Comments and Suggestions for Authors

The reviewer doesn't see any major change compared to sustainability-1927664 revised version.

Dear Reviewer,

Thank you for your comment. As per your previous comments, the manuscript was revised and submitted.

 

 

Author Response File: Author Response.pdf

Reviewer 2 Report (New Reviewer)

In this manuscript, the authors report Ag-ZnO/Fe₂V₄O₁₃ nanocomposites are highly active for photocatalytic degradation of Methyl Orange. The catalyst in this manuscript showed outstanding performance in the removal of Methyl Orange. However, some issues and revisions should be addressed before the acceptation. The specified comments are as following.

1. From Fig.10, why dye/ZnO/Fe₂V₄O₁₃/UV light system is better than dye/Ag-ZnO/Fe₂V₄O₁₃/UV light system with different percent wt of Ag loading (1wt% and 2.5 wt%)

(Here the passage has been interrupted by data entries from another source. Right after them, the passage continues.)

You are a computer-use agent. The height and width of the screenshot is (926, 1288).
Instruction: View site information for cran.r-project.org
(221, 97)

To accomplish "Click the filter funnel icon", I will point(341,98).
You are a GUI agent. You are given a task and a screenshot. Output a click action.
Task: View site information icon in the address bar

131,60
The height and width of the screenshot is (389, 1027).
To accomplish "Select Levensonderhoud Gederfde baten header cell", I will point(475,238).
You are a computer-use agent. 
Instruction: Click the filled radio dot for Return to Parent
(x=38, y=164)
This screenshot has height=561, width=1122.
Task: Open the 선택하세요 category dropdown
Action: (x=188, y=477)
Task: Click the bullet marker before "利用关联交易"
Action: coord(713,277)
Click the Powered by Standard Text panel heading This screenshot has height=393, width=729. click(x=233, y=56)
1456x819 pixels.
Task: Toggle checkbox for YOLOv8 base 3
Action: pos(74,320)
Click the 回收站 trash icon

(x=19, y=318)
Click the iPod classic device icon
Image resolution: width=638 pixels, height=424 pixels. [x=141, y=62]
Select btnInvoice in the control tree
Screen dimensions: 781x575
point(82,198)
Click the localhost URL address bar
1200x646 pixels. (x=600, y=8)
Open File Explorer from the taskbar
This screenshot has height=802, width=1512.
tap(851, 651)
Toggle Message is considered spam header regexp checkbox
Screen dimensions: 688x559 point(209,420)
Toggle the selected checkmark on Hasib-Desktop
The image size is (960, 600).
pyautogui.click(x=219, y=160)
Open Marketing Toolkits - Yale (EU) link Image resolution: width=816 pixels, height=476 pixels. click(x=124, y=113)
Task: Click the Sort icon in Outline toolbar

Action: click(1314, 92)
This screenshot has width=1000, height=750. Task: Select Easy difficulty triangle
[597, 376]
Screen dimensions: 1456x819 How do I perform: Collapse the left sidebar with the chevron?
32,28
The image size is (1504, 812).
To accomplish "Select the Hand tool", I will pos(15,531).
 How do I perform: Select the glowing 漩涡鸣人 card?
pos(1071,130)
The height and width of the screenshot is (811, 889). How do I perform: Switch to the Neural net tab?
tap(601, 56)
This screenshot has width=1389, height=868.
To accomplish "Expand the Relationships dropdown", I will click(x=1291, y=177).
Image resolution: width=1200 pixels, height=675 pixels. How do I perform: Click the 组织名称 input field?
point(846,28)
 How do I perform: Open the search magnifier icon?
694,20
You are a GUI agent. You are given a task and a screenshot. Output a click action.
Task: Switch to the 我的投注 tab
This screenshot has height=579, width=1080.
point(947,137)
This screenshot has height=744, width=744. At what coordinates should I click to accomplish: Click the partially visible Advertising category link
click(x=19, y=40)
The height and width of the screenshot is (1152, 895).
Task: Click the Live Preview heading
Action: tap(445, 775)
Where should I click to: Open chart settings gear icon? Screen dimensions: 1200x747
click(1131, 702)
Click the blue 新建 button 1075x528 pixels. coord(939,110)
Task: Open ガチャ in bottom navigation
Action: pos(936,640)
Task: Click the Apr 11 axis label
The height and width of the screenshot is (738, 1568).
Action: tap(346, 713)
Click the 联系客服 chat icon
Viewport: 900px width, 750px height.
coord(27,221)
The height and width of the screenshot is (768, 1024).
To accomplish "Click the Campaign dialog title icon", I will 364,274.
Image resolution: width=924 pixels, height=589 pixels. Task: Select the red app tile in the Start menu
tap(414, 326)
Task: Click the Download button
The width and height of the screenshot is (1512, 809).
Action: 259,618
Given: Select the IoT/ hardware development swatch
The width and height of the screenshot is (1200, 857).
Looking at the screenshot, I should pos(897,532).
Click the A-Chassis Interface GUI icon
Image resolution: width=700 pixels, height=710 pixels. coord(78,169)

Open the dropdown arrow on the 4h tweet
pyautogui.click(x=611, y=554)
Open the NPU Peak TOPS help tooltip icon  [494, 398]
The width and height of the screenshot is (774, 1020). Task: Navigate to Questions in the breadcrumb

2. The degradation kinetic constants for various Ag-ZnO/Fe₂V₄O₁₃ catalysts with different percent wt of Ag loading should be given in Figure 10. The authors should further explain these phenomenon.

3. I think the prepared materials such as ZnO/Fe₂V₄O₁₃ (FT-IR, XRD ,UV-vis-DRS) should be characterized, since it seems that only the best catalyst was characterized and analyzed in more depth.

4. The total ion chromatogram of the degradation intermediates should be provided when using GC/MS.

5. In section 3.10, the spent catalyst should be further characterized.

6. The concentration of different scavengers such as, TBA (OH scavenger), KI (h⁺ scavenger), BQ (O^2– scavenger) and AgNO₃ (e^– scavenger) should be mentioned in the text, respectively. 

Author Response

Response to reviewer comments

Manuscript id: sustainability-2021832

Reviewer -02

Comments and Suggestions for Authors

In this manuscript, the authors report Ag-ZnO/Fe2V4O13 nanocomposites are highly active for photocatalytic degradation of Methyl Orange. The catalyst in this manuscript showed outstanding performance in the removal of Methyl Orange. However, some issues and revisions should be addressed before the acceptation. The specified comments are as following.

Dear Reviewer.

We would like to thank you for your prompt consideration of our manuscript. We are happy to hear that you have given us an opportunity to revise the manuscript. Based on the

comments raised by you; we have revised our manuscript as possible as we could.

 

The following is the reviewer’s original comments and the details about our revision.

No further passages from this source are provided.